Echemos un vistazo a varios aspectos clave para luego mirar directo a nuestro objetivo.
Notas
1 Sagan, Carl. “Cosmos”. Una evolución cósmica de quince mil millones de años que ha transformado la materia en vida y consciencia. Grupo Editorial Planeta; Barcelona, España 1980. 366 pp. Páginas 139 y 140
2 Russell Neuman, W. El futuro de la audiencia masiva. Fondo de Cultura Económica, Santiago, Chile, 2002
3 Sartori, Giovanni. Homo videns. La sociedad teledirigida. Punto de lectura, 2006, página 19. 213 pp.

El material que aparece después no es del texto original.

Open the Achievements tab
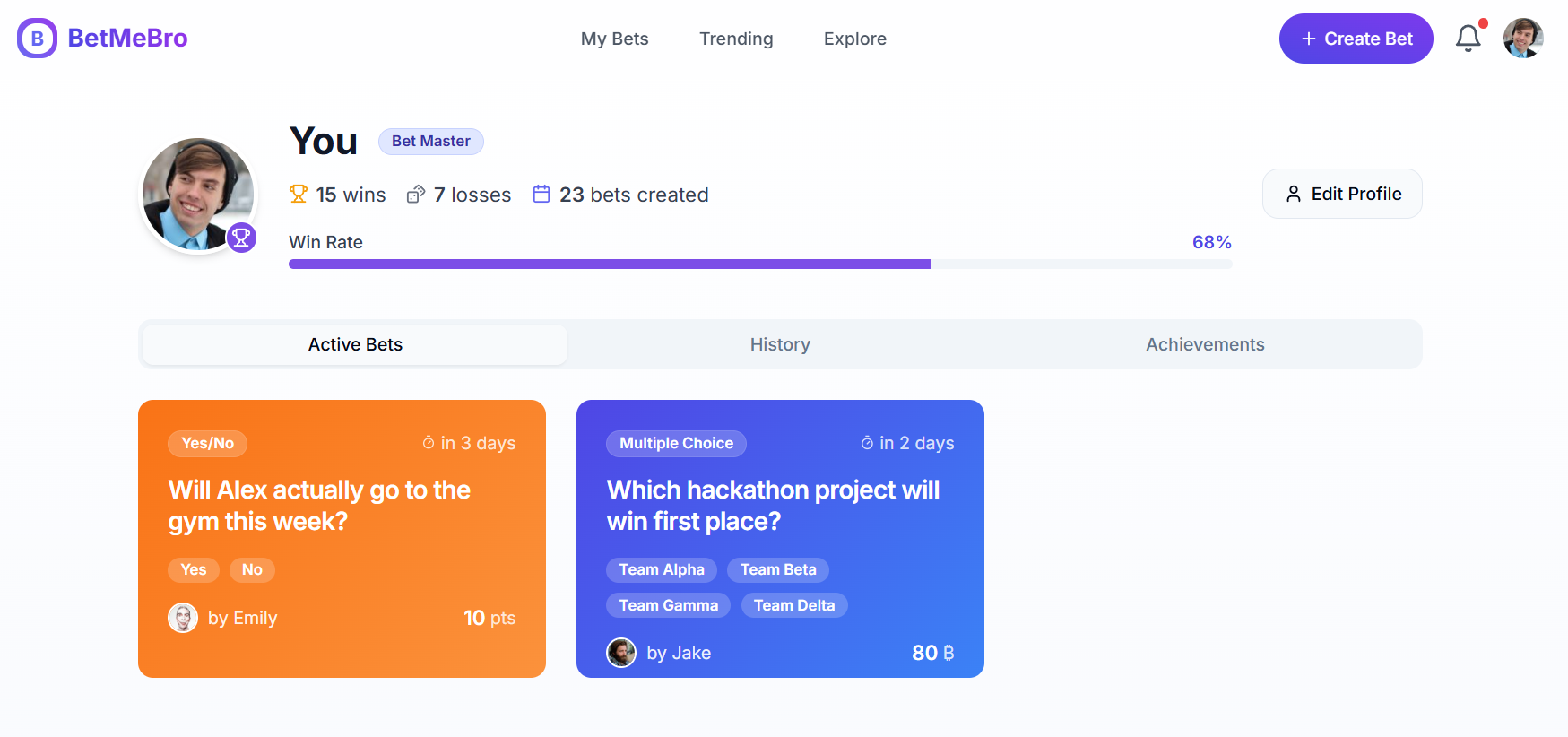This screenshot has height=737, width=1568. pos(1205,344)
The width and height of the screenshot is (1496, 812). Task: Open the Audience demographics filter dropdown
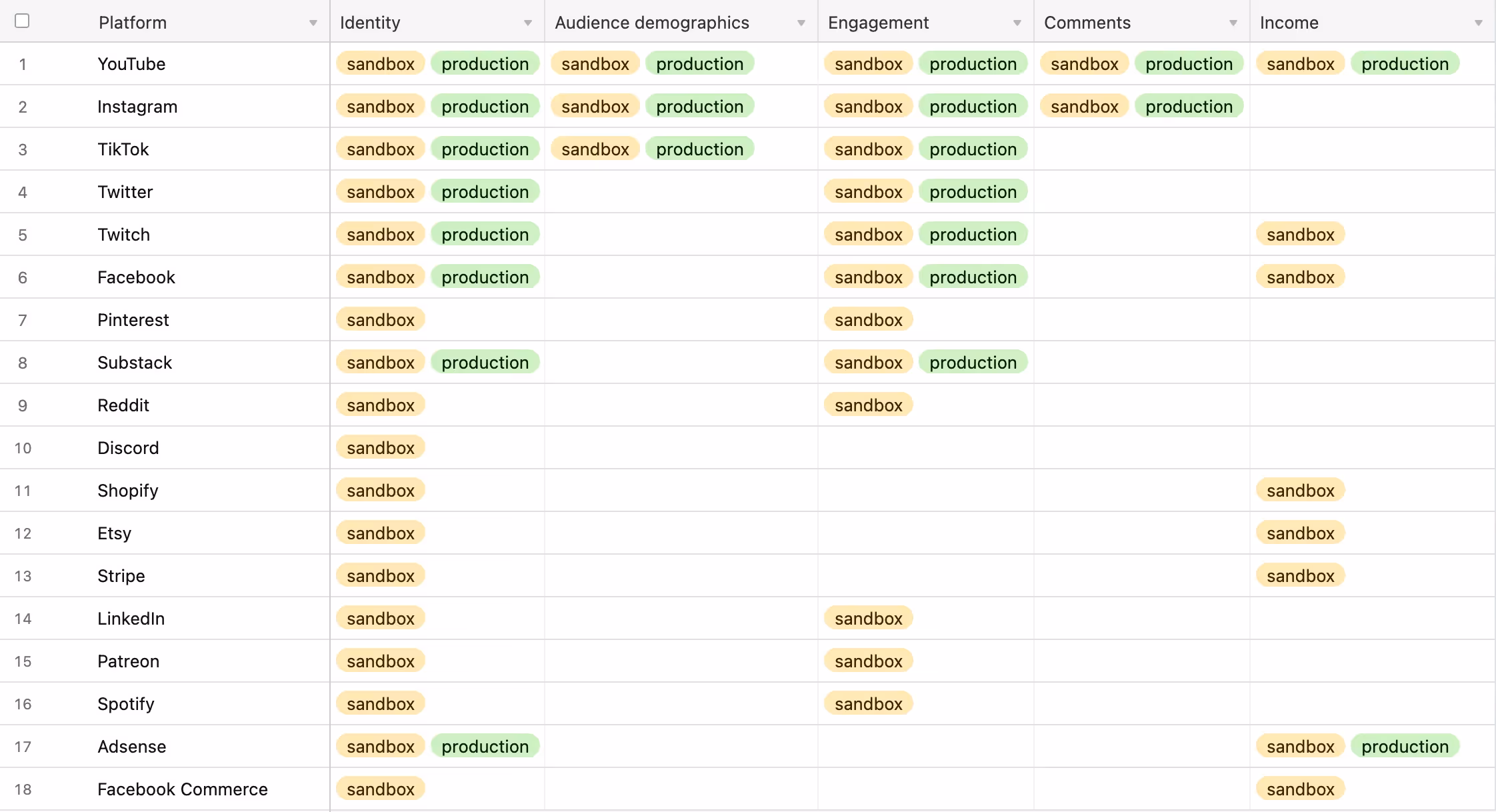point(801,22)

4 Flichy, P. Las multinacionales del audiovisual. Por un análisis económico de los medios. Editorial Gustavo Gili, S. A Barcelona, España, 1982. 278 pp. Página 9.
Del pincel al pixel
Hace más de 100 años sucedió algo en la Tierra: la gran explosión, el acontecimiento que impulsó la expansión continua del imperio de la imagen. Igual a como sucede ahora en el cosmos, en la televisión podemos mirar y escuchar los vestigios de aquel denso e ígneo campo magnético desde el que se desató el movimiento y el cambio de la materia y la energía que, con la interacción de los individuos, se sintetiza en una pantalla.1
Los polvos estelares concentrados en aquel dispositivo de comunicación podrían ser los primeros encuentros de comunicación cara a cara: ahí se expresan los actos simbólicos iniciales del hombre; perduran hasta nuestros días como piedra de toque desde la que es útil analizar la esfera de los medios de comunicación y su influencia. Los astros de la Vía Láctea serían los dibujos rupestres y la pintura: es donde se esboza el inicio de la representación. El telescopio, el daguerrotipo, el telégrafo, el teléfono, el fonógrafo, el disco y la radio serían las estrellas de la Osa mayor: señalan, dispersos, el sonido y la imagen estática. Hay múltiples nebulosas espirales, es decir, todos aquellos inventos que precedieron a los citados. Los planetas son los primeros impactos fotográficos y el cine su puesta en armonía. La televisión integra a todo eso y más. Pero no es inferior ni superior en sí misma a cada uno de esos componentes; tampoco amalgama de éstos que tienen sus propias características. La televisión resulta de la conjugación de algo tan complejo que hay quienes afirman, y nosotros coincidimos, en que a partir de ésta puede elaborarse la ontología de la vida moderna.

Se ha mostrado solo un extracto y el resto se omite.